The results indicate meaningful long-run relationship between exchange rate and monetary model variables for Indian Rupee against the US dollar. The switch in the direction of causality across the sub periods inferred that the predictive ability of monetary model in the long run is weak.
6. Conclusions
In this paper, the empirical relevance of the flexible price monetary model has been studied for India, to determine whether US dollar-Indian rupee exchange rate movements are in line with the changes in monetary fundamentals. Flexible price monetary variables namely relative money supply, relative interest rates and relative output were considered in the study. A sample period of nineteen years (August 1996 to March 2015) was considered for the study and the entire period was divided into two sub periods marked by distinct patterns of exchange rate volatility and variations in the behavior of macro-economic fundamentals. The initial period (August 1996 to February 2008) represents the post-reforms period in India and exchange rate was quite stable while during the second sub-period, exchange rate turned out to be very volatile owing to the global economic crisis resulting in the breakdown of the relationship among the macroeconomic fundamentals. The study therefore examined, first, whether there exists a long-term relationship between exchange rate and variables of the monetary model. Second, it investigates the predictive ability of the monetary model in determining the exchange rate in the Indian context.

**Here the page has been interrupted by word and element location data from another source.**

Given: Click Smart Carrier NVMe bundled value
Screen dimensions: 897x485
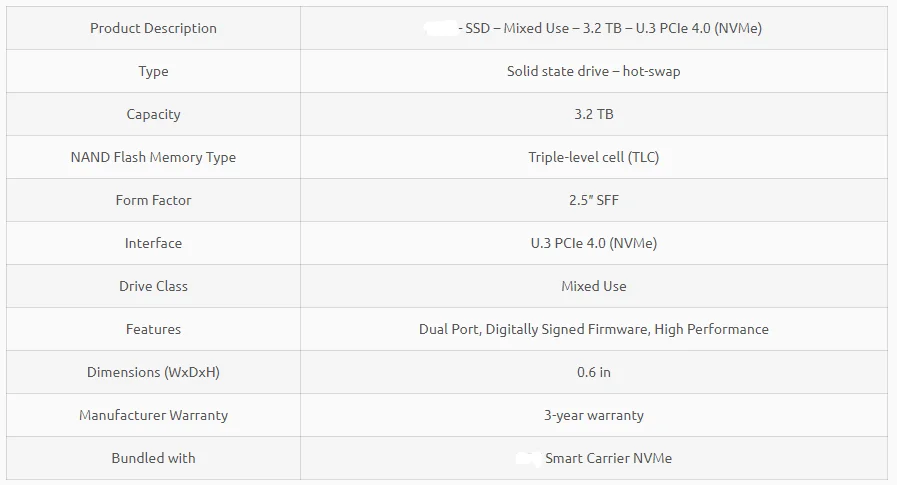Looking at the screenshot, I should click(607, 458).
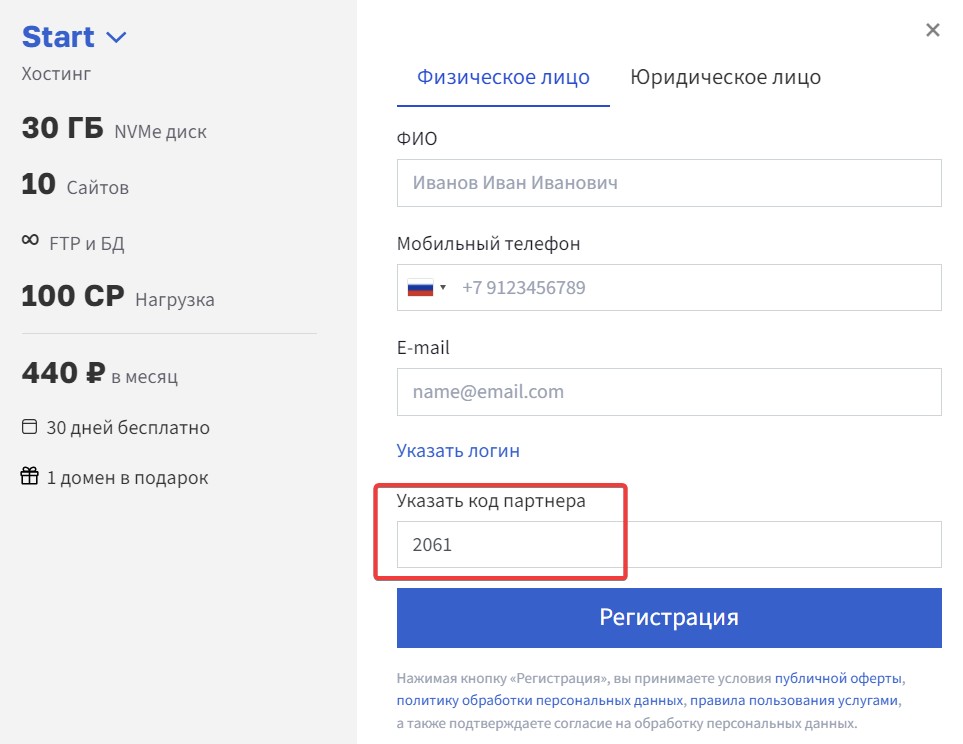Image resolution: width=963 pixels, height=744 pixels.
Task: Focus the мобильный телефон number field
Action: pyautogui.click(x=700, y=287)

The cointegration analysis was carried out using the Johansen Juselius test of cointegration and the variables were found to be linearly cointegrated establishing the long-run relationship between exchange rate and monetary fundamentals namely relative money supply, relative output and relative interest rate thereby confirming the suitability of the flexible price monetary model in determining Indian rupee vis-à-vis US dollar. Granger causality test was conducted to determine the direction of causality between variables and to evaluate the predictive power of the monetary model. Interestingly, the test exhibited some idiosyncratic patterns among the variables across the two sub-periods. For the first sub-period, the Granger causality test results show that there is a one- way causality from relative output and relative money supply to exchange rate, while there is no causality from relative interest rate to exchange rates. The Granger causality test for the second period revealed a switch in direction of causality among the variables when compared to the initial sub-period. During the second sub-period there was one-way causality from interest rates to exchange rate; however relative money supply and relative output did not cause the exchange rate. It is suggested that the mixed results could be an outcome of the financial crisis and the subsequent recovery when both the central banks resorted to an expansionary monetary policy resulting in the breakdown of relationship among the macroeconomic fundamentals.
As the direction of causality is changing within the sample, it may be concluded that the monetary model standalone cannot be effectively used for predicting exchange rate in the Indian context. A more comprehensive model with more macro economic variables such as trade balance and capital flows may be combined with the existing variables of the current study. The microstructure model and intervention by the central bank may also be considered for effective forecasting of exchange rate in India.